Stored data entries
•••••

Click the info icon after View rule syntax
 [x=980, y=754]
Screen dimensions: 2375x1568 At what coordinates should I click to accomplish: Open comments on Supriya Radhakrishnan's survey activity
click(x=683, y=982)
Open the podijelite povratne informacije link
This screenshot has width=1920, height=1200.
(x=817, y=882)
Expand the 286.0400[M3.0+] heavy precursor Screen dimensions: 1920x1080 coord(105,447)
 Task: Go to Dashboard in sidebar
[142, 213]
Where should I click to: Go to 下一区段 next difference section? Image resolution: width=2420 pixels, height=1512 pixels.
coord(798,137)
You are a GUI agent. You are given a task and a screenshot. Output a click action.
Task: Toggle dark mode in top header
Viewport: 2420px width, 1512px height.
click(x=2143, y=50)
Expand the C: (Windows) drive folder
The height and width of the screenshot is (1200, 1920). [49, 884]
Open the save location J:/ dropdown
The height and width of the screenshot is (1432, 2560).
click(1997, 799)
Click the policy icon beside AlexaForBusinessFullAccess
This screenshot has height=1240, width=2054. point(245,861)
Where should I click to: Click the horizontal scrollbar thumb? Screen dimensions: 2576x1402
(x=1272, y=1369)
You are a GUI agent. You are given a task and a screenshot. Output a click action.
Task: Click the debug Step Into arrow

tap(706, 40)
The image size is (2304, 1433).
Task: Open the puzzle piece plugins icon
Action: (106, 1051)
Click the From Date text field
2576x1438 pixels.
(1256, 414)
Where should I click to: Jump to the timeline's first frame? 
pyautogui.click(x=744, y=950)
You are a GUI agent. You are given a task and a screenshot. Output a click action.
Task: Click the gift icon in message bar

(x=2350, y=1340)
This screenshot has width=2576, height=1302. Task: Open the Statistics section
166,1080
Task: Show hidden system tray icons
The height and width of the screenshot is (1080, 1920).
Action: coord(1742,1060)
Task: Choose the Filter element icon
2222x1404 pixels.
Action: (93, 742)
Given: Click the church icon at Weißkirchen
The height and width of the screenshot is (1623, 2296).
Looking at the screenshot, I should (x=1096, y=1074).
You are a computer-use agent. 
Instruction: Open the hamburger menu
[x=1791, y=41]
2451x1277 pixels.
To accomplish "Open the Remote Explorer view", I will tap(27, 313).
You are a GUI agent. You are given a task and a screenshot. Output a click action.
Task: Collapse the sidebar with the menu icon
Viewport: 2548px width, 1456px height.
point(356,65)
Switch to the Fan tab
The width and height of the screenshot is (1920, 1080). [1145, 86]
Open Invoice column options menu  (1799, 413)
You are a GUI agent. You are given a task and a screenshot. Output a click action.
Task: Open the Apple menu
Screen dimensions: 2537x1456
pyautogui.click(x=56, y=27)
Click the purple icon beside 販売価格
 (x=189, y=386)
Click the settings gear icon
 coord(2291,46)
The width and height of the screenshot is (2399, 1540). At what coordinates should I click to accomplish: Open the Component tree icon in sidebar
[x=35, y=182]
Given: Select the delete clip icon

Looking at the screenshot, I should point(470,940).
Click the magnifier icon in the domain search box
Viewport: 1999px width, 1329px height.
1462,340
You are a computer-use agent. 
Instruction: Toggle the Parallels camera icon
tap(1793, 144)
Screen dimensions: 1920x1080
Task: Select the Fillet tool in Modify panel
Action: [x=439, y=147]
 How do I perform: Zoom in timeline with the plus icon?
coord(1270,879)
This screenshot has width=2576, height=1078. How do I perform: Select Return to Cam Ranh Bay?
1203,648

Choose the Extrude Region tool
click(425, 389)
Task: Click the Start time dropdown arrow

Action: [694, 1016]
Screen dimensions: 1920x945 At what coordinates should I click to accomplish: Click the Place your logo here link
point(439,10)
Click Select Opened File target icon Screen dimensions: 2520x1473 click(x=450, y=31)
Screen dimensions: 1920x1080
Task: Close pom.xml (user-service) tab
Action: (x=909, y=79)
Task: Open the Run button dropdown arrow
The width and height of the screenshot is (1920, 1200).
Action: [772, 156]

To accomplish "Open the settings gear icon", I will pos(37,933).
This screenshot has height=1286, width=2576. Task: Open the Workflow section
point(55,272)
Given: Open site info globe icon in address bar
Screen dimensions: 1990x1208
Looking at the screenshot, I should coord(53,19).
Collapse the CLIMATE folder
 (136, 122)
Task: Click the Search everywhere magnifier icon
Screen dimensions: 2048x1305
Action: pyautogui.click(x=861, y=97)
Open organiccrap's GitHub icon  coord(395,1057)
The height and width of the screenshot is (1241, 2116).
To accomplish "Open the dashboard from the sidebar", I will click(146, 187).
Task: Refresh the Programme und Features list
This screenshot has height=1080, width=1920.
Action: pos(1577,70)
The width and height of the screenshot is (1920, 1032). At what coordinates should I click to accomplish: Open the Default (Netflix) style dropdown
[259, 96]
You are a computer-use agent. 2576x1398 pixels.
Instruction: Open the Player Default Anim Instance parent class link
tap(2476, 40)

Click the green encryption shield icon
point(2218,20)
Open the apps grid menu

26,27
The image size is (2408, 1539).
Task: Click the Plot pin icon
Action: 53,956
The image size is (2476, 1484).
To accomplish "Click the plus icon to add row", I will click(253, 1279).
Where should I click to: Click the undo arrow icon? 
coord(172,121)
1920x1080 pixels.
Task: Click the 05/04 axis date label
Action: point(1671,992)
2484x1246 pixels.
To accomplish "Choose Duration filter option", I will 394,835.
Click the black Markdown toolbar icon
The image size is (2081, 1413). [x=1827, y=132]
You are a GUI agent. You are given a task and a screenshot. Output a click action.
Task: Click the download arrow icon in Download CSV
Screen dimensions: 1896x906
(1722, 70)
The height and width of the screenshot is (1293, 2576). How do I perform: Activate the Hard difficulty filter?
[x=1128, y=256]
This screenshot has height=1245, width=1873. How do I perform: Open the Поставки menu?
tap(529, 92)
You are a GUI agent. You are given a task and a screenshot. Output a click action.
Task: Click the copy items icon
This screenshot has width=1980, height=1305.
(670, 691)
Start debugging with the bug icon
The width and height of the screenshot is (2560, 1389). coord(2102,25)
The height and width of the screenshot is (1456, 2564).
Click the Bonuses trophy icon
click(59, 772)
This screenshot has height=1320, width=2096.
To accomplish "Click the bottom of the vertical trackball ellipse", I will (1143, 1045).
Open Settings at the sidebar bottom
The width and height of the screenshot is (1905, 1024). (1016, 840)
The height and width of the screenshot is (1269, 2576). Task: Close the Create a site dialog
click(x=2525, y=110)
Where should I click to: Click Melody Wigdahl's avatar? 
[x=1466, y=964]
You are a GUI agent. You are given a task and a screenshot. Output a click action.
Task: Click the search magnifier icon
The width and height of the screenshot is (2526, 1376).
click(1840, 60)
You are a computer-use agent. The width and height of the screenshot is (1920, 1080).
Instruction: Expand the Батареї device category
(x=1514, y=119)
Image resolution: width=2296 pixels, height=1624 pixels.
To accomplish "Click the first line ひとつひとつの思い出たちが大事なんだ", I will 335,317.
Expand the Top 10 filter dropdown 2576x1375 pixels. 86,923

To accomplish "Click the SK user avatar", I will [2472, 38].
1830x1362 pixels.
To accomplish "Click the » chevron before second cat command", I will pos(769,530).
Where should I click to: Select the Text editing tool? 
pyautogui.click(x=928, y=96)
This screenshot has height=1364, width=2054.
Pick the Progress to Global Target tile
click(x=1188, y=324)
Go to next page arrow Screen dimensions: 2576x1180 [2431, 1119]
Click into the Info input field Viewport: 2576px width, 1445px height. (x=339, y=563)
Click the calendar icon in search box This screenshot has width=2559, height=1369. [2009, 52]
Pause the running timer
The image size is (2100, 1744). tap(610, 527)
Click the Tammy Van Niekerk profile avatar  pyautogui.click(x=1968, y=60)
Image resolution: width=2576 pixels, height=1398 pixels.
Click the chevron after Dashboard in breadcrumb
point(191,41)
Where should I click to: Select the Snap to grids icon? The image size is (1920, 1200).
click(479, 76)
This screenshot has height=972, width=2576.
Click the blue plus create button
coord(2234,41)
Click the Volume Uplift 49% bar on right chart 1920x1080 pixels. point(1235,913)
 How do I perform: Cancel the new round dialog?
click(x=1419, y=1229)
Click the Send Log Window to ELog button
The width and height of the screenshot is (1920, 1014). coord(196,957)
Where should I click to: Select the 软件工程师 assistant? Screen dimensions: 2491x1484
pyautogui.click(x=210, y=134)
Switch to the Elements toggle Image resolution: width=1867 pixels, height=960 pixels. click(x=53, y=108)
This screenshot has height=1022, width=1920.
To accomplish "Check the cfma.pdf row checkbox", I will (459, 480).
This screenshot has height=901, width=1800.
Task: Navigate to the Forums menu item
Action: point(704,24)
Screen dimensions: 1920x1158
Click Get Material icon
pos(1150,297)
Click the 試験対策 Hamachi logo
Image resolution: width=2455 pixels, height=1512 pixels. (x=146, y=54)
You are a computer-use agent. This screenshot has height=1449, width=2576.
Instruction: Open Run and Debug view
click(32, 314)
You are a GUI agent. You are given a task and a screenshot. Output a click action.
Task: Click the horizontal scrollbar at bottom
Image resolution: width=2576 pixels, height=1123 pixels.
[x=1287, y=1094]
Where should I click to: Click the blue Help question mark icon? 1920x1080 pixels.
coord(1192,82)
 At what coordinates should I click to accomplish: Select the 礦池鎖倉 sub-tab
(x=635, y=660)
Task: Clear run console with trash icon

•••••

Exercise brief:
Where a line of the data holds "computer", show that line.

Your solution:
You are a computer-use agent. 
You are a computer-use agent. 
You are a computer-use agent. 2576x1398 pixels.
You are a computer-use agent. The width and height of the screenshot is (1920, 1080).
You are a computer-use agent. This screenshot has height=1449, width=2576.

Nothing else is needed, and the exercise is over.